Protegiendo sus calentadores infrarrojos en lugares húmedos
Si va a colocar lámparas infrarrojas en el baño o en el jardín, tendrá que lidiar con algunos desafíos. La humedad y el vapor están por todas partes, y como cualquier electricista le dirá, el agua y la electricidad son una combinación peligrosa. Cuando el vapor llega a los lugares incorrectos, crea un camino para que la electricidad circule donde no debería. Eso puede causar cortocircuitos o, peor aún, fallos en el sistema eléctrico.
Por eso nos basamos en la clasificación IP65. Es, básicamente, el estándar de oro para evitar que cosas malas entren en el dispositivo.
Qué significa realmente “IP65”
Piense en la clasificación IP65 como una especie de armadura. Significa que el calentador es hermético y puede soportar el impacto de chorros de agua sin problemas.
Pero no se trata solo del revestimiento exterior. También es importante considerar el interior del dispositivo. Los cables internos y los puntos de conexión están sellados con silicona de alta temperatura o juntas resistentes. Esto evita que el vapor penetre en las conexiones eléctricas.
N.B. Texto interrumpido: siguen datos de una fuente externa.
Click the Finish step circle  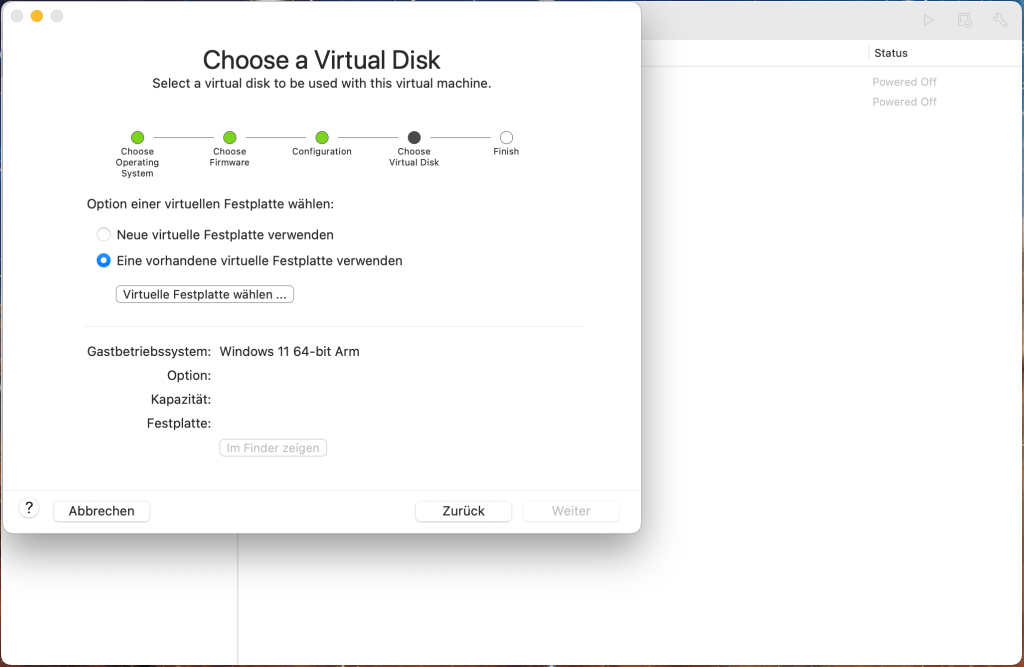pyautogui.click(x=506, y=138)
La verdadera área de riesgo es donde entra el cable de alimentación al chasis. Si esa conexión no está bien sellada, la humedad se acumula en los terminales. Con el tiempo, esto puede causar daños al dispositivo.
Asegurándose de que haya buena aislación
Para garantizar que estos dispositivos sean realmente seguros, utilizamos cables con doble aislamiento y sistemas de tierra reforzados. También utilizamos soportes de cerámica o mica para mantener el elemento calefactor alejado del chasis. Estos materiales son ideales porque no conducen electricidad, incluso cuando el aire está muy húmedo. Probamos cada dispositivo en busca de fugas de corriente, ya que el chasis debe permanecer “inerte”, es decir, sin riesgo de electrocución al tocarlo.
De todos modos, no arriesgue nada. Asegúrese siempre de que su circuito esté protegido por un RCD o GFCI. Incluso el mejor sellado IP65 puede fallar alguna vez, y ese interruptor es su última línea de defensa.
El equilibrio entre calor y agua
Aquí está el problema. Cuando se sella bien un calentador para evitar que entre agua, también se encierra el calor dentro. Al no haber flujo de aire, los componentes electrónicos se calientan mucho. No se puede simplemente meter una lámpara de alta potencia en una caja pequeña y cerrada esperando que todo vaya bien. Si lo hace, el calor hará que los sellos se expandan y se deformen. Una vez que las juntas se deformen, el sello estanca ya no funcionará.
Es necesario encontrar un equilibrio. Siempre verifique las especificaciones de espacio disponible para permitir que el dispositivo tenga algo de espacio para respirar.